A Swiggy delivery rider in India

Quick-commerce’s Hype Starts to Slow Down

Quick-commerce, an e-commerce model focused on ultra-fast delivery, typically within 10 to 60 minutes, is starting to slow down as the human cost of delivering anything and everything starts to rise. Just a week ago, more than 200,000 drivers staged a flash strike to demand fair pay, safer working conditions, and an end to 10-minute delivery targets. While global peers like Buyk, Joker, and Getir all failed in the US, Blinkit, Swiggy, and Zepto are still growing in India through dark stores. Traditional retailers and e-commerce giants like Reliance, Amazon, and Flipkart are now rushing to build similar networks; the total number of dark stores will likely triple to 7,500 by 2030. 

Platforms currently push riders to engage in risky behavior on unsafe roads while workers complain about the hazardous pollution in megacities like Delhi. Investors have also been thrown off since mid-October when new labor codes brought up the issue of social security and benefits provided to quick-commerce workers. Swiggy and Eternal shares have fallen around 20 percent while the Nifty 50 has remained stable. The flash strike helps show the problems employees have faced and the one that investors and boards are now seeing. 

The response from executives has been to downplay the disruptions. Blinkit CEO Goyal claimed that riders average just a 2 kilometer drive at 16 kilometers per hour. Insurance premiums are also covered with average earnings reaching $233 (₹21,000) per month for someone working ten hours a day for 26 days. More investigation reveals that the average worker does not achieve these hours with typical annual participation equivalent to just 38 working days and only 2.3 percent of riders doing more than 250 days. 

While the consumer-facing side of quick commerce has embraced capitalism, the delivery workforce remains precarious, bearing costs for vehicles, fuel, and maintenance without guarantees of consistent income or job security.
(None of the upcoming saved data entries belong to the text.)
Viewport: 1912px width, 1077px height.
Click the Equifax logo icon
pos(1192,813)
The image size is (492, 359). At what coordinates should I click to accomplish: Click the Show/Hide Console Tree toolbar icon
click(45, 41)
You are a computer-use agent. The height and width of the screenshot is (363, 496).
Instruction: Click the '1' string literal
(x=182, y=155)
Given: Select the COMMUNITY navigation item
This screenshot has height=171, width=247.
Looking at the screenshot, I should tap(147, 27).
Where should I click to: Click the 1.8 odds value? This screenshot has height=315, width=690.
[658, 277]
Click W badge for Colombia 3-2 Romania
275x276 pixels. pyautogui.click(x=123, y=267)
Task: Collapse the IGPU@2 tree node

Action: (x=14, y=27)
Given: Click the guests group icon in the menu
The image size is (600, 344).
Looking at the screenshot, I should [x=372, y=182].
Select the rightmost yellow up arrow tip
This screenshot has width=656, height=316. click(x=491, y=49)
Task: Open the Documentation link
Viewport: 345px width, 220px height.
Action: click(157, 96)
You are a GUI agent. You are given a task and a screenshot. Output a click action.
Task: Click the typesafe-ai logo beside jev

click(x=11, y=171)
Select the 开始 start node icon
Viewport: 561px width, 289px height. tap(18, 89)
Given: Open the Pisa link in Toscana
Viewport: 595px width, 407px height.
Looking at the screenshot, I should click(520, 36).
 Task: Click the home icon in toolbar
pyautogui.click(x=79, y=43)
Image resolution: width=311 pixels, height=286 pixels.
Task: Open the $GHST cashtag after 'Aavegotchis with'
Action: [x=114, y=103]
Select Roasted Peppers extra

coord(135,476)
By 2030, India’s gig economy is projected to reach 23.5 million people, tripling over a decade. Comparisons with China suggest that the pressures of balancing earnings targets and worker welfare are not unique but global, and the ultimate solution rests with government intervention. Without regulatory safeguards, the promise of convenience for consumers comes at the risk of perpetuating insecure conditions for the very workers who make the system function.

See you tomorrow.

Written by Yash Tibrewal. Edited by Shreyas Sinha.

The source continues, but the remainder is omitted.